◆ PAGE TEXT:
☆ ☆ ☆
Over a million developers have joined DZone.
{{announcement.body}}
{{announcement.title}}

Inside the Apache Solr JSON Facet API

DZone's Guide to

Inside the Apache Solr JSON Facet API

Solr 5 includes a re-written faceted search and analytics module with a structured JSON API to control the faceting and analytics commands. Here’s how it works.

· Integration Zone
Free Resource

Share, secure, distribute, control, and monetize your APIs with the platform built with performance, time-to-value, and growth in mind. Free 90-day trial of 3Scale by Red Hat

Since I joined Cloudera a few years ago to help bring search-powered analytics to Cloudera’s platform, I’ve been working actively upstream alongside the rest of the Solr community to develop new functionality that will drive more interesting applications on Cloudera Search (which is based on an integration of Solr with the Apache Hadoop ecosystem). In the following re-post from my personal blog, I describe one of these features — improved support for nested facets via JSON — that I wrote at the time of code check-in. (Note: this feature is targeted for a future release of Cloudera Enterprise, and thus is not yet supported for production use.)

Why JSON?

The structured nature of nested sub-facets is more naturally expressed in a nested structure like JSON rather than the flat structure that normal query parameters provide. For that reason, starting in 5.0, Solr includes a JSON Facet API. The Facet API is now part of the JSON Request API, so a complete request may be expressed in JSON.

Goals of the new faceting module include:

  • First-class JSON support
  • Easier programmatic construction of complex, nested facet commands
  • Support for a much more canonical response format that is easier for clients to parse
  • First-class analytics support
  • Ability to sort facet buckets by any calculated metric
  • A cleaner way to do distributed faceting
  • Better integration with other search features

Of course, if you prefer to use Solr’s existing faceting capabilities, that’s fine, too. (You can even use both simultaneously if you want to!)

Next, let’s get into the details. (Note: Some examples here use syntax supported only in later Solr 5 releases, or even Solr 6.)

Ease of Use

Some of the ease-of-use enhancements over traditional Solr faceting come from the inherently nested structure of JSON.
☆ ☆ ☆
◆ SUPPLIED INFORMATION:
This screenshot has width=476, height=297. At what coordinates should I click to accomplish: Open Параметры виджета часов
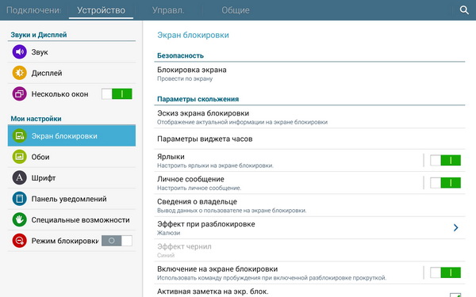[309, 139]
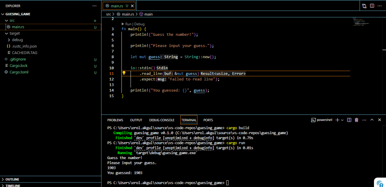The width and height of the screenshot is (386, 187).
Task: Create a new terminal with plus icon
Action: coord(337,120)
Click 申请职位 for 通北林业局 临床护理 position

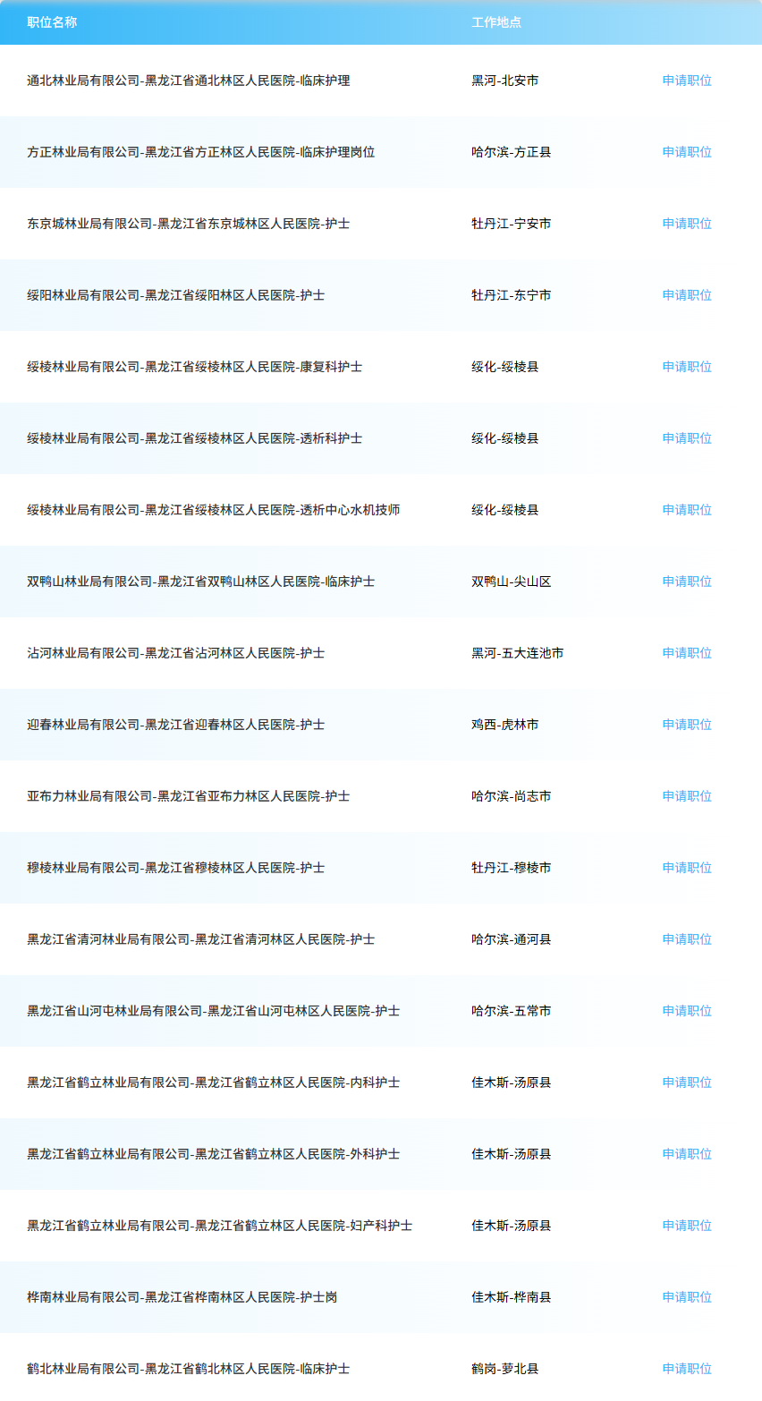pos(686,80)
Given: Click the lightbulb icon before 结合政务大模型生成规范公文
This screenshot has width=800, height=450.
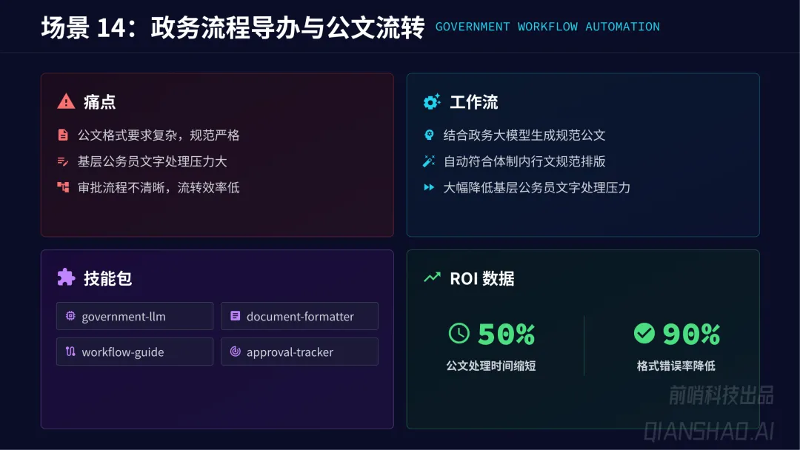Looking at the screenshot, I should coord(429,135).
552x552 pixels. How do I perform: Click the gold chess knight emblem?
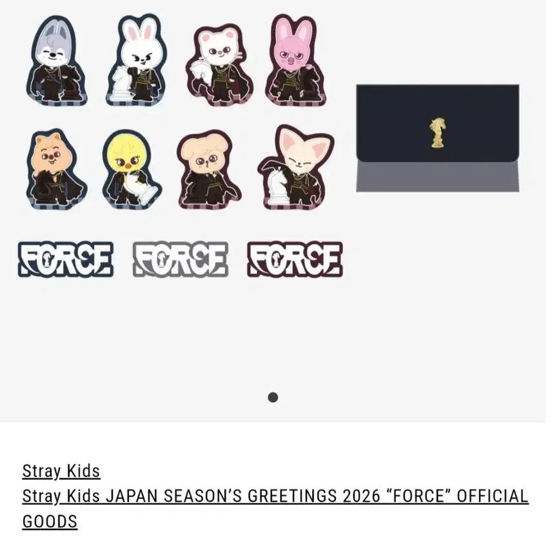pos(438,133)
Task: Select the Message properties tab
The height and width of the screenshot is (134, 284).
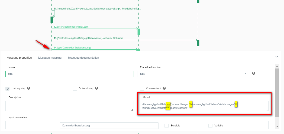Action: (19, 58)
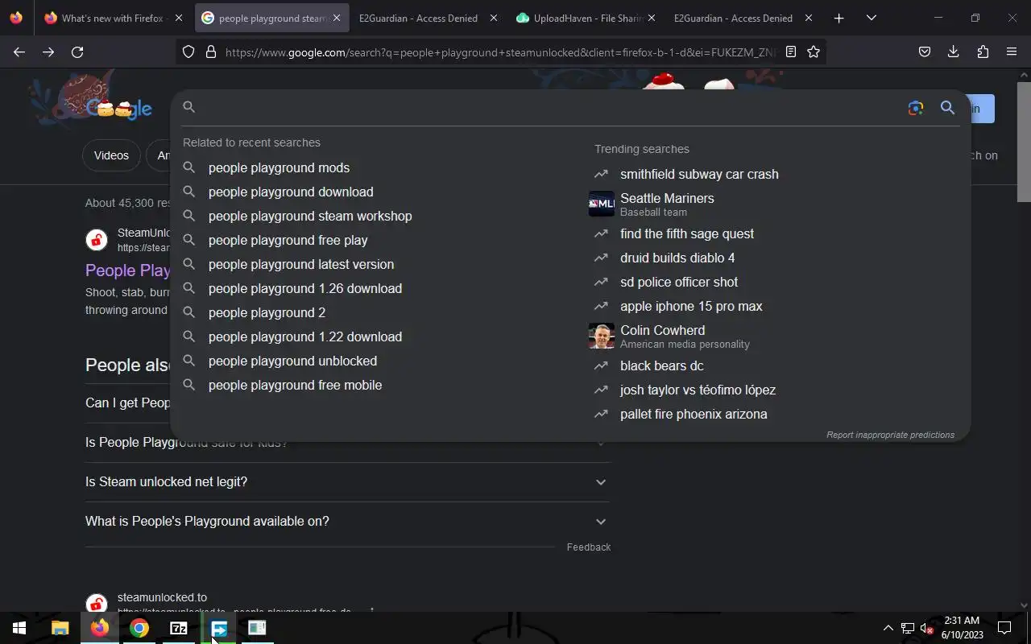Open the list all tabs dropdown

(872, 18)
☆ ☆ ☆
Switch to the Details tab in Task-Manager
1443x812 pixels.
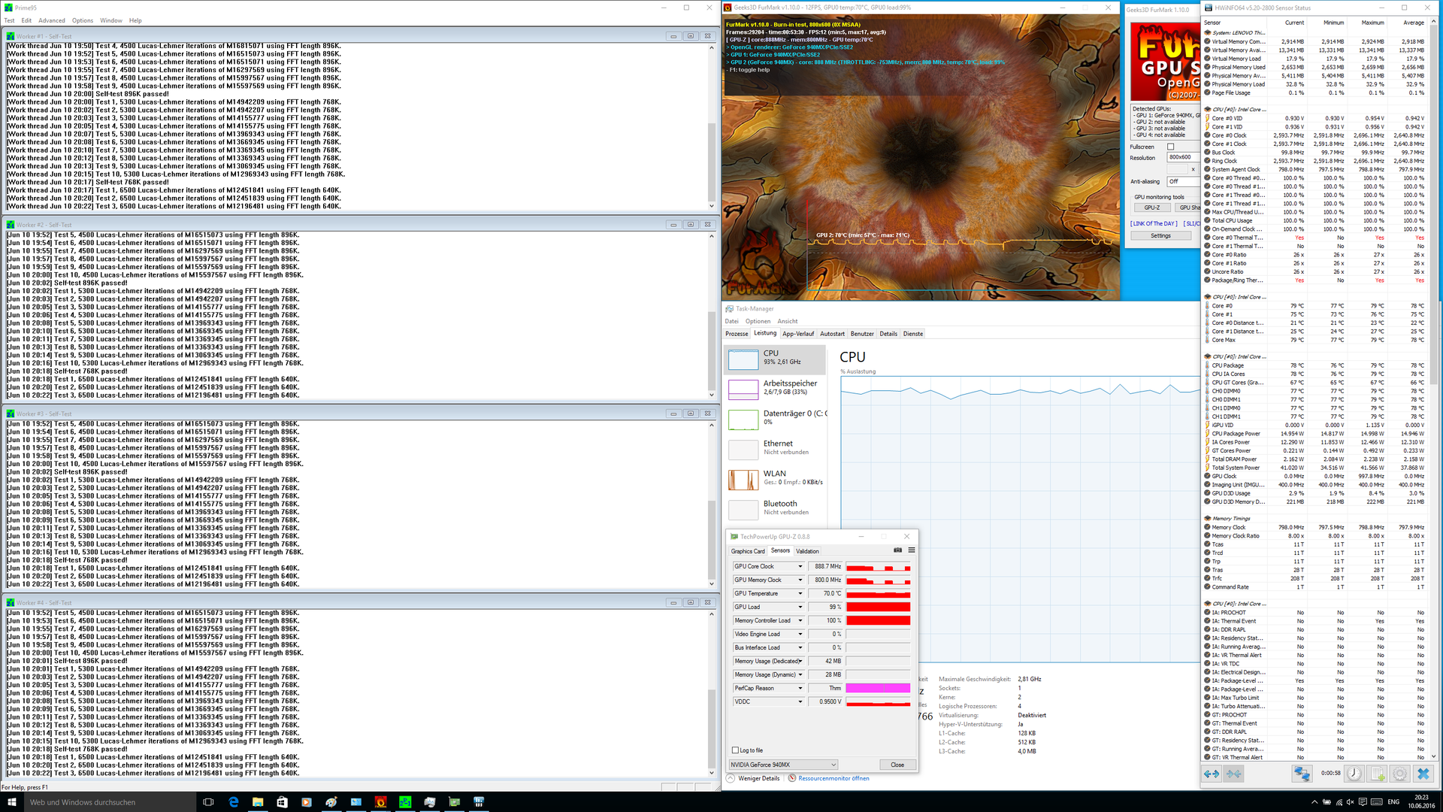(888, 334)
☆ ☆ ☆
◆ STATED PROBLEM A:
Answer these questions using the Solr JSON Facet API page.
(i) Starting in which Solr version is a JSON Facet API included?
(ii) Cloudera Search is based on an integration of Solr with what?
(iii) The Facet API is now part of which API?
◆ STATED PROBLEM B: From the Solr JSON Facet API page, print the passage that begins at the words "Share, secure, distribute, control, and" and ends after the words "for production use.)".
◆ STATED PROBLEM C: List every goal of the new faceting module named on the Solr JSON Facet API page.

◆ PROBLEM SOLUTION A:
(i) Solr 5.0
(ii) The Apache Hadoop ecosystem
(iii) The JSON Request API

◆ PROBLEM SOLUTION B:
Share, secure, distribute, control, and monetize your APIs with the platform built with performance, time-to-value, and growth in mind. Free 90-day trial of 3Scale by Red Hat

Since I joined Cloudera a few years ago to help bring search-powered analytics to Cloudera’s platform, I’ve been working actively upstream alongside the rest of the Solr community to develop new functionality that will drive more interesting applications on Cloudera Search (which is based on an integration of Solr with the Apache Hadoop ecosystem). In the following re-post from my personal blog, I describe one of these features — improved support for nested facets via JSON — that I wrote at the time of code check-in. (Note: this feature is targeted for a future release of Cloudera Enterprise, and thus is not yet supported for production use.)

◆ PROBLEM SOLUTION C:
- First-class JSON support
- Easier programmatic construction of complex, nested facet commands
- Support for a much more canonical response format that is easier for clients to parse
- First-class analytics support
- Ability to sort facet buckets by any calculated metric
- A cleaner way to do distributed faceting
- Better integration with other search features